MCP integration showing available tools with toggle controls

Safety by Design

MCP integrations include built-in safety measures:

  • Delete operations are blocked by default. OptiAgent cannot delete records from any connected system.
  • Granular tool control. Enable only the specific tools you need, nothing more.
  • Audit visibility. Every tool call is visible in the conversation, so you can see exactly what OptiAgent accessed.
  • Permission customization available. If your team needs specific permission modes (like requiring confirmation before write operations), contact support@optiverse.ai to enable them for your workspace.

Before enabling write-capable tools on any integration, align with your team on which data OptiAgent should be allowed to modify. Start with read-only access and expand once you've validated the workflows.

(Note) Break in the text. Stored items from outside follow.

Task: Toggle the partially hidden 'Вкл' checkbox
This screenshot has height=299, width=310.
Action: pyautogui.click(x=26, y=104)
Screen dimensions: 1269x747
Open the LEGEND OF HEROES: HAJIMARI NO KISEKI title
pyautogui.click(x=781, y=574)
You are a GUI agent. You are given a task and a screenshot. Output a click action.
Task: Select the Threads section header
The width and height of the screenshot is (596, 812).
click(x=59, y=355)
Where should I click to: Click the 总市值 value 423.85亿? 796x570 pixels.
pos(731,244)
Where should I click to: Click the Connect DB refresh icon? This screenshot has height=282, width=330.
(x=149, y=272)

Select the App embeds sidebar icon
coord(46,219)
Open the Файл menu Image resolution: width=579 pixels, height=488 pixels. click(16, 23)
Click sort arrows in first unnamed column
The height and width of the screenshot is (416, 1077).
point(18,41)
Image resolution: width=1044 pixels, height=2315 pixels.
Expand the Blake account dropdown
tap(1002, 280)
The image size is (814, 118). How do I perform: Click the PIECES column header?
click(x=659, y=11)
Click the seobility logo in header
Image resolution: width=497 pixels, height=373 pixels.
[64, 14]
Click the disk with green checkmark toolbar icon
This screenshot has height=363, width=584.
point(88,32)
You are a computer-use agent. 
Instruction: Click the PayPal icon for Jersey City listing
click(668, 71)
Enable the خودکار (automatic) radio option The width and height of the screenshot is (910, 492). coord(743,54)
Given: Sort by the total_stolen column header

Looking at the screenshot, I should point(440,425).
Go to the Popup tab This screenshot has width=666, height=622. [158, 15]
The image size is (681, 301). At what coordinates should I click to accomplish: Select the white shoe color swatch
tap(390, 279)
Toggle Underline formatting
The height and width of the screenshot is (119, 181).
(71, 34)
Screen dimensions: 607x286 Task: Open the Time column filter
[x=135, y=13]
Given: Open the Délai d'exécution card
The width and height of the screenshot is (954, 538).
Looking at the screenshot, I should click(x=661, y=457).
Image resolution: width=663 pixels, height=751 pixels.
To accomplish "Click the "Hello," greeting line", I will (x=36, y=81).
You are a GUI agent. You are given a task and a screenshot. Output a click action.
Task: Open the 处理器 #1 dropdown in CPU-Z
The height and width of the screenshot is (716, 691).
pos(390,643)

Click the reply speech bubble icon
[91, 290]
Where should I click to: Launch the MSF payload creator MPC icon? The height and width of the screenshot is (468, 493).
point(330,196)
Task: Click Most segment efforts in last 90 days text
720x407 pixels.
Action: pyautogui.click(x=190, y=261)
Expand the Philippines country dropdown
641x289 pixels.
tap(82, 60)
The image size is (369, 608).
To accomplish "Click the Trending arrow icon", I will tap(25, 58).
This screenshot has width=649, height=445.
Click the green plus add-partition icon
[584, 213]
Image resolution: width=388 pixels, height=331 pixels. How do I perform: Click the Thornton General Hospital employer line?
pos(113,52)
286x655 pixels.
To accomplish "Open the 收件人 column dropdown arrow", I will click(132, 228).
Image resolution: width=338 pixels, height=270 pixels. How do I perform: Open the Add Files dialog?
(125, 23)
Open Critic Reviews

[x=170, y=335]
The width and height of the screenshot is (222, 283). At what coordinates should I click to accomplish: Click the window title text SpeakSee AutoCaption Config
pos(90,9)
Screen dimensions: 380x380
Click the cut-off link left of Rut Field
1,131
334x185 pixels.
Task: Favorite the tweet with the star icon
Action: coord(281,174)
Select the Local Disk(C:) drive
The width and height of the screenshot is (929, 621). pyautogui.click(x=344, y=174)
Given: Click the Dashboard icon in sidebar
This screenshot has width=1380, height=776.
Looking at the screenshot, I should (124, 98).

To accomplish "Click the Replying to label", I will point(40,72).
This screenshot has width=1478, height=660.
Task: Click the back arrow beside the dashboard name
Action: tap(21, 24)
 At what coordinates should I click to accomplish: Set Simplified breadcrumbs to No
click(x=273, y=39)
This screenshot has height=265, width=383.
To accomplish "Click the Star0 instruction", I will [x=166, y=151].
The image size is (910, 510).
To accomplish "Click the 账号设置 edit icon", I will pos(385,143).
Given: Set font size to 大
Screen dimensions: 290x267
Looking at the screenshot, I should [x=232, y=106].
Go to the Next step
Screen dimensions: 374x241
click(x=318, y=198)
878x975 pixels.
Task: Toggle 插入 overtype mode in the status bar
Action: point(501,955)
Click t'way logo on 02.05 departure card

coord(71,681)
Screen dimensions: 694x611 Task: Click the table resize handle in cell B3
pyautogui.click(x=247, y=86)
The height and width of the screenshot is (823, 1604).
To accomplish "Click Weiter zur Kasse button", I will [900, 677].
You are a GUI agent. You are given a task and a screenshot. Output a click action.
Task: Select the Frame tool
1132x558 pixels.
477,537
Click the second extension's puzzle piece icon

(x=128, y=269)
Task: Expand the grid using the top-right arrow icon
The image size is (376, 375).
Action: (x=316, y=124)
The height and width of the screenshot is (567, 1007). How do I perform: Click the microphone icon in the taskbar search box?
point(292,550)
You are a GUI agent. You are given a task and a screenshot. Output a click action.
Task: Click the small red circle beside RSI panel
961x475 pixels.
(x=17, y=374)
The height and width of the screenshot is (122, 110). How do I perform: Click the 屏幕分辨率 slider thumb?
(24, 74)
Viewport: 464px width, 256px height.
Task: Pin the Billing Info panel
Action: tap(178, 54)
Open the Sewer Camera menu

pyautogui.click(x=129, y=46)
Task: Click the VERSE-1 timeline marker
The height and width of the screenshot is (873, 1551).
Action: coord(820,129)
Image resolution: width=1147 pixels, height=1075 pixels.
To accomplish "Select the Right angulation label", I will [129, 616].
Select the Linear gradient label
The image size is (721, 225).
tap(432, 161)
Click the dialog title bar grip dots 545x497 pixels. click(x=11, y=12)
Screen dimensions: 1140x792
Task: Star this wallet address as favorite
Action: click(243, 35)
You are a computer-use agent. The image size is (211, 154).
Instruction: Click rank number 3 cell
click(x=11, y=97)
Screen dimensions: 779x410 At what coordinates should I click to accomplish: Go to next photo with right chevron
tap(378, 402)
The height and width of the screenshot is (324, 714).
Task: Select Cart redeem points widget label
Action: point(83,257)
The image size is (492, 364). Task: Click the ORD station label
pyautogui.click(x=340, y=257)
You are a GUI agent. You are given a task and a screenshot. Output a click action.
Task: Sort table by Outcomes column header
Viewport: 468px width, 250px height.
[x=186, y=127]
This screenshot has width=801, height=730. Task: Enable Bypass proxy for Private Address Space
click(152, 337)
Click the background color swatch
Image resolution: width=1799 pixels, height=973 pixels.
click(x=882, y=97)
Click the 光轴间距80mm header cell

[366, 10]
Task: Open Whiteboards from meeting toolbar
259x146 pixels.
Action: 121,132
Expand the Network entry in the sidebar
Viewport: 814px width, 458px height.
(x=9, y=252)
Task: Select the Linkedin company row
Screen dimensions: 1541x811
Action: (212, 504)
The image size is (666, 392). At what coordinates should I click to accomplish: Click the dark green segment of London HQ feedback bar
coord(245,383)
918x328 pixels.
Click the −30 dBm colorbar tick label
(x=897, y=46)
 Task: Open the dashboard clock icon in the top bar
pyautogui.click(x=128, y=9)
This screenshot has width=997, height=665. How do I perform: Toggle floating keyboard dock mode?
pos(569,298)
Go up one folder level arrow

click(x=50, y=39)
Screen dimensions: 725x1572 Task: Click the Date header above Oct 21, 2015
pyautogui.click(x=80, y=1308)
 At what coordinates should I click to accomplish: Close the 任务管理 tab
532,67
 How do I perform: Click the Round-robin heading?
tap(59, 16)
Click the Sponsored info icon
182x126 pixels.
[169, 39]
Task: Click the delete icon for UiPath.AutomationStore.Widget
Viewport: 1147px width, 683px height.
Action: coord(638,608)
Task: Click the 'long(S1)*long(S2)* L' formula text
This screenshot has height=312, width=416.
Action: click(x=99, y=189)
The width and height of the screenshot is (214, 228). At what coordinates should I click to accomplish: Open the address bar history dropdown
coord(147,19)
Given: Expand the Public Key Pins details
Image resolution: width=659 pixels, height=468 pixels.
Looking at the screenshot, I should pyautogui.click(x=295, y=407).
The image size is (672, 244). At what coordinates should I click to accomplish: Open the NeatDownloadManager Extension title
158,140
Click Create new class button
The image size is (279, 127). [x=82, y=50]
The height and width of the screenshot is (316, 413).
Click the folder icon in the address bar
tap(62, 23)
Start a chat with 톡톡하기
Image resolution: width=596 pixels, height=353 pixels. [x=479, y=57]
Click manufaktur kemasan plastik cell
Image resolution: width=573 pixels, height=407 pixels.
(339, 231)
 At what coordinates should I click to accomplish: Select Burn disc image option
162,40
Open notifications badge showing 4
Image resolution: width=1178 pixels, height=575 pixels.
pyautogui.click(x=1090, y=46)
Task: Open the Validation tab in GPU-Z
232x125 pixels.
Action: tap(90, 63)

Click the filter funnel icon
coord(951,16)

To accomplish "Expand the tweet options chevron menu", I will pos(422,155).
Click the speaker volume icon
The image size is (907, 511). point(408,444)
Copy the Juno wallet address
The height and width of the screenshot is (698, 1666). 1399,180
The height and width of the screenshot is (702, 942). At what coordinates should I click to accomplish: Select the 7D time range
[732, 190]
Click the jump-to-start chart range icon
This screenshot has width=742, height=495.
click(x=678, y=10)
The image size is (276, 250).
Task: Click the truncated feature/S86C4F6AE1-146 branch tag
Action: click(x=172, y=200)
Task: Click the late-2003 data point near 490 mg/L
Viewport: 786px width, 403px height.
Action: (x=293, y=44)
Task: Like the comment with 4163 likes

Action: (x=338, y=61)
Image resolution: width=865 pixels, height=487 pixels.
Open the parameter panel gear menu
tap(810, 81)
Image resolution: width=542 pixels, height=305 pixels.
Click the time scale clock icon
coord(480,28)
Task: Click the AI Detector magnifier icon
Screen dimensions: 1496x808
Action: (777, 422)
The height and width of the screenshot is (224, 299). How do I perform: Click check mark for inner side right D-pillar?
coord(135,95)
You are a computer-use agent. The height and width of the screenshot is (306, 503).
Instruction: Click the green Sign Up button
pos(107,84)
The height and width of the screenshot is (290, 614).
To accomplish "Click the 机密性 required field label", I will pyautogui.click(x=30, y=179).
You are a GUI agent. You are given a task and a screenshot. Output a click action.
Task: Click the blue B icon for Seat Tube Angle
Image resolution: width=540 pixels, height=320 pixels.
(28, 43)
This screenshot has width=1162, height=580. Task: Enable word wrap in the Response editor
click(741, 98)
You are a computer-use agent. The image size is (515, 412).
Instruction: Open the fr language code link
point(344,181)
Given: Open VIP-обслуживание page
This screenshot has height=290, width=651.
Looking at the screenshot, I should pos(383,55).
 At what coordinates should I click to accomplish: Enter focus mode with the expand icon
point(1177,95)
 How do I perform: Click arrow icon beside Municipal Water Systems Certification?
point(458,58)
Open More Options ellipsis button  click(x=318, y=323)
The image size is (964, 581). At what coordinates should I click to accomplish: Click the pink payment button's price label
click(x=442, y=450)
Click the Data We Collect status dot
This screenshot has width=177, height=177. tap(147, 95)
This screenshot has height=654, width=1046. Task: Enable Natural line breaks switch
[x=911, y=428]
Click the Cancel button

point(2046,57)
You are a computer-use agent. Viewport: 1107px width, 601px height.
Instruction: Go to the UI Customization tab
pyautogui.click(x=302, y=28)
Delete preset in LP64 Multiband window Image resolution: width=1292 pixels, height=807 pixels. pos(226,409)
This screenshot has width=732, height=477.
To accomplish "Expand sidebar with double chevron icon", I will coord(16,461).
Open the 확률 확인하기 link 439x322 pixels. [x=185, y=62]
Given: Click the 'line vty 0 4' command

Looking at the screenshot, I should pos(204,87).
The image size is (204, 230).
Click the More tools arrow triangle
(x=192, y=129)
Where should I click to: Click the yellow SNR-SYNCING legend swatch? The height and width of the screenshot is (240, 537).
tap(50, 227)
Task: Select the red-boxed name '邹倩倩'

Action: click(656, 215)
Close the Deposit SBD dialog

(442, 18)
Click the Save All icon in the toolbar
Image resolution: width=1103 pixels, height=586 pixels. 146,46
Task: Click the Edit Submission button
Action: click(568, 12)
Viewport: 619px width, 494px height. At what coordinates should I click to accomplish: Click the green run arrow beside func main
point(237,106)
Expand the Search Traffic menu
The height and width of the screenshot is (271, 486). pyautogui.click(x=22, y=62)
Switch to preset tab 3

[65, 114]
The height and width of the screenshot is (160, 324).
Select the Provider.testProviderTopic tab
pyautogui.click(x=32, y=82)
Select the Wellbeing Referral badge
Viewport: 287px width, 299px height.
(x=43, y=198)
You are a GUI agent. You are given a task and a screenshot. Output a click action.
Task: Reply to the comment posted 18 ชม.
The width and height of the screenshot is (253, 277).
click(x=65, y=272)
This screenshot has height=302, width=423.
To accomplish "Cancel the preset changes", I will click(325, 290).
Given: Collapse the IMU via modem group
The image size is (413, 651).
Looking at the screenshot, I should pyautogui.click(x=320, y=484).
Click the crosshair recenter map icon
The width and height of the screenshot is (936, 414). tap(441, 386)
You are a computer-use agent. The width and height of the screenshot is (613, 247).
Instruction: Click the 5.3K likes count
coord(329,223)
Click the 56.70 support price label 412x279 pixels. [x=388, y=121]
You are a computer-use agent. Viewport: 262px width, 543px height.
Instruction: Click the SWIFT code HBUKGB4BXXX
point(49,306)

Verifying a Connection Works

After connecting a custom MCP server, verify that it's working correctly:

  1. Go to the Multi-Meeting Search (homepage) or open any meeting page with OptiAgent
  2. Ask a simple question that would require the connected tool, for example:
    • "What tools do you have access to from [server name]?"
    • "Search [tool] for [something you know exists]"
  3. OptiAgent should respond using the connected tool and show the tool name in the response

If the connection fails:

SymptomLikely CauseFix
"Tool not found"Server connected but tools not enabledGo to MCPs tab and enable the tools
Timeout or no responseServer URL unreachableVerify the URL is publicly accessible and the server is running
Authentication errorMissing or invalid tokenCheck the Authorization Header field
Unexpected resultsServer returns malformed dataTest the server independently to confirm it works

Best Practices

  1. Start with native integrations. If Optiverse has a native integration for your tool, use it. Native integrations are maintained, updated, and optimized for reliability.
  2. Use custom servers for the gaps. Reserve custom connections for tools that aren't natively supported but are critical to your workflow.
  3. Keep Server Keys short and clear. They appear as tool prefixes in conversations. hubspot is better than my-company-hubspot-production-v2.
  4. Test before rolling out. After connecting, ask OptiAgent a few test questions to confirm the tools work as expected.
  5. Review tool permissions. Disable tools you don't need. Fewer enabled tools means faster, more focused AI responses.
  6. Monitor usage. Check conversation logs periodically to see which tools OptiAgent uses most. Disable unused integrations to keep things clean.